◆ **PROVIDED TEXT**
Approval or rejection by the Commission

(19) The Commission shall have the discretion to approve or reject the proposed Trustee(s) and to approve the proposed mandate subject to any modifications   it deems necessary for the Trustee to fulfil its obligations. If only one name is approved, Cytec shall appoint or cause to be appointed, the individual or institution concerned as Trustee, in accordance with the mandate approved by the Commission. If more than one name is approved, Cytec shall be free to choose the Trustee to be appointed from among the names approved. The Trustee shall be appointed within one week of the Commission’s approval, in accordance with the mandate approved by the Commission.

New proposal by Cytec

(20)  If each of the proposed Trustees is rejected, by either the Commission or the United States Federal Trade Commission, Cytec shall submit the names of at least two more individuals or institutions within one week of being informed  of the rejection, in accordance with the requirements and the procedure set out in paragraphs 16 and 19.

Trustee nominated by the Commission

(21) If all further proposed Trustees are rejected by the Commission, the Commission shall nominate a Trustee, whom Cytec shall appoint, or cause to be appointed, in accordance with a trustee mandate approved by the Commission.

II. Functions of the Trustee

(22) The Trustee shall assume its specified duties in order to ensure compliance with the Commitments. The Commission may, on its own initiative or at the request of the Trustee or Cytec, give any orders or instructions to the Trustee in order to ensure compliance with the conditions and obligations attached to the Decision.

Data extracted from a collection
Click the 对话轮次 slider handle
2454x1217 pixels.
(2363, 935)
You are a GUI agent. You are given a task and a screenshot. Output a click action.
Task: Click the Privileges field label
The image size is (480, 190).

◆ **PROBLEMS AND TASKS**
a) List every section heading that appears in the trustee-appointment text.
b) Lay out each line of the extracted-collection entries as a Markdown table with the columns Row and Line, skipping blank lines.

◆ **THE SOLUTIONS**
a)
- Approval or rejection by the Commission
- New proposal by Cytec
- Trustee nominated by the Commission
- II. Functions of the Trustee

b)
| Row | Line |
|---|---|
| 1 | Click the 对话轮次 slider handle |
| 2 | 2454x1217 pixels. |
| 3 | (2363, 935) |
| 4 | You are a GUI agent. You are given a task and a screenshot. Output a click action. |
| 5 | Task: Click the Privileges field label |
| 6 | The image size is (480, 190). |